Race Report: A 'Tough' Marathon

For my race report of my most recent marathon, I'd like to tell you it was all rainbows and unicorns, but events didn't play out that way. Similar to my marathon from last fall, there was little gas left in the tank to power through the last 10 kms of this marathon. I wanted to drive my legs this last distance, but my legs didn't cooperate on this day. Needless to say, I was bummed out with TWO CONSECUTIVE marathon finishes below my expectations!

I found this post (One Week After A Tough Marathon) by elite runner, Dathan Ritzenhein, to be really helpful for making sense of it all. Ritzenhein had a disappointing (for him) 2019 Boston Marathon.

Race Goals
Ritzenhein writes:
"While I was disappointed with my finish, I knew I had accomplished three of the goals I set out for in this race: Goal one was to get to the start line healthy...The second goal I accomplished was to finish...And, lastly, I came away from the race healthy."

What I find interesting is that none of Ritzenhein's race goals is about achieving a certain time - even though he ran 2:16:19 at Boston, good for 19th place. My race goals MAY have been tied to achieving a certain time. Am I missing something here?

Murky Thinking
Ritzenhein writes:
"Nothing you come up with in the moments after the race will be clear thinking. Judgment will be clouded in either excitement for disappointment right after a race. So many times I have finished a great race and been amped to go on as if nothing should be changed.
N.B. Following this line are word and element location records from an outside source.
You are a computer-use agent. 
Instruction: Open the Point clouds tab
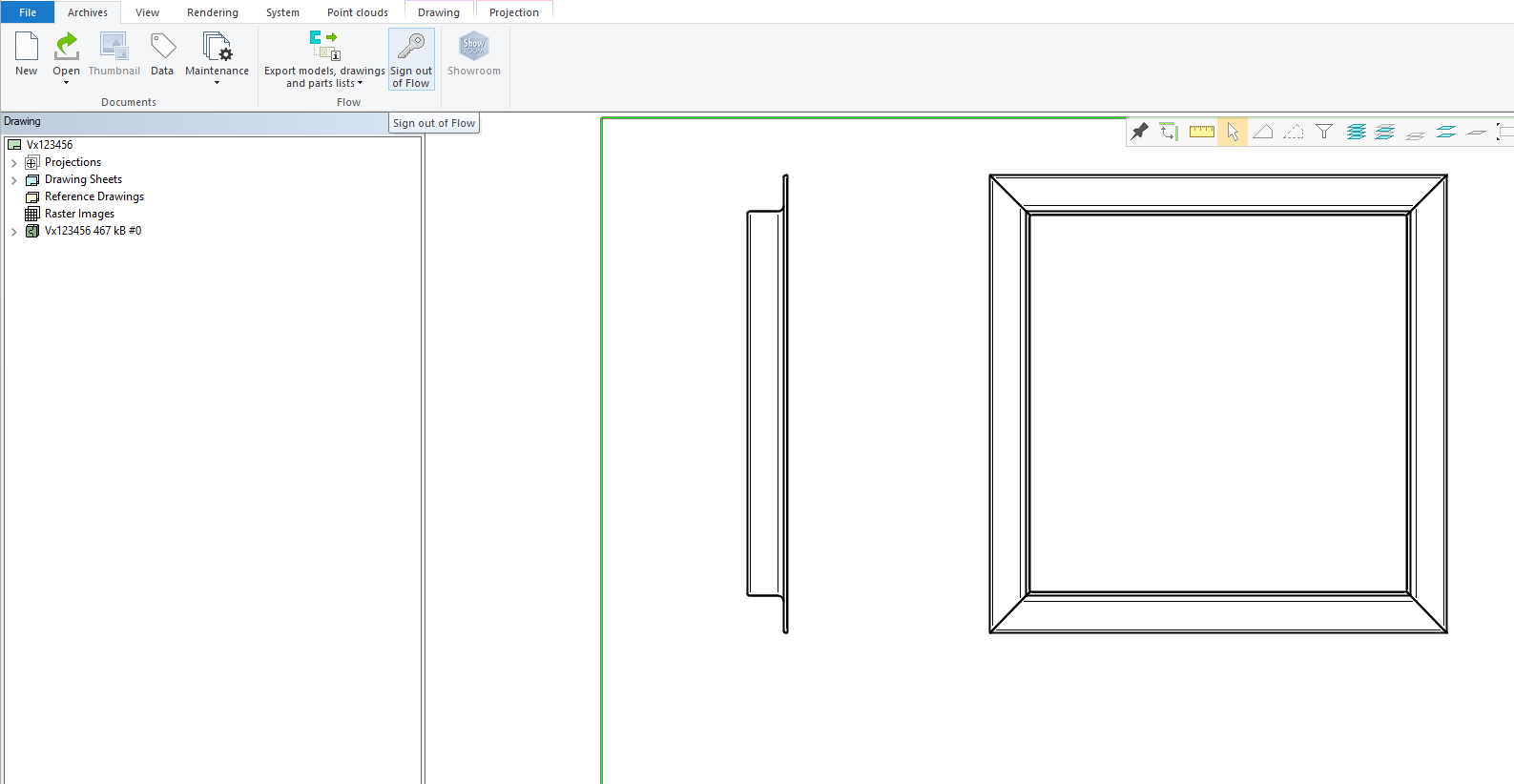point(357,12)
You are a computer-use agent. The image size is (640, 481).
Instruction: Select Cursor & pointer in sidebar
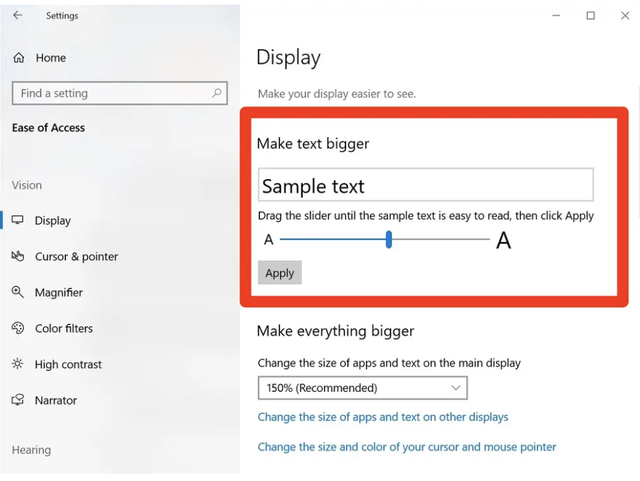point(76,256)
Sometimes you do well despite what you did in training, and if it didn’t stop you in your tracks, you might not be so lucky next time. Likewise I have had disappointing races that I finished and wanted to throw out everything! But just because race day didn’t go as you envisioned it, it doesn’t mean that you didn’t do some things right."

You spend months preparing for a marathon. I agree with Ritzenhein that it takes time to get your 'thinking clear' on what happened in the race. Just because race day didn't go as envisioned, doesn't mean you didn't do things right - I wholeheartedly agree. Since VIM, I've run two local races and have place in both: something right must have happened in my training.

What Worked Then, What Didn't Work
Ritzenhein writes:
"I start self-reflection of any performance by first going to what worked. It is much more positive to look at the things that you did right in your training and race versus ripping apart everything that went wrong. Those successful things are foundations that you will still have to maintain if you want to make any changes work for the future. After identifying what worked then move to what did not work. Ask others with an outside perspective what they think. Your training partners, coaches, family and friends might be able to identify things that you didn’t see in your own training or race."

For me, I'm still working on this process to try to find deeper answers. Thank you for taking the time to read this post! By writing this post, I realized I still have some work to do.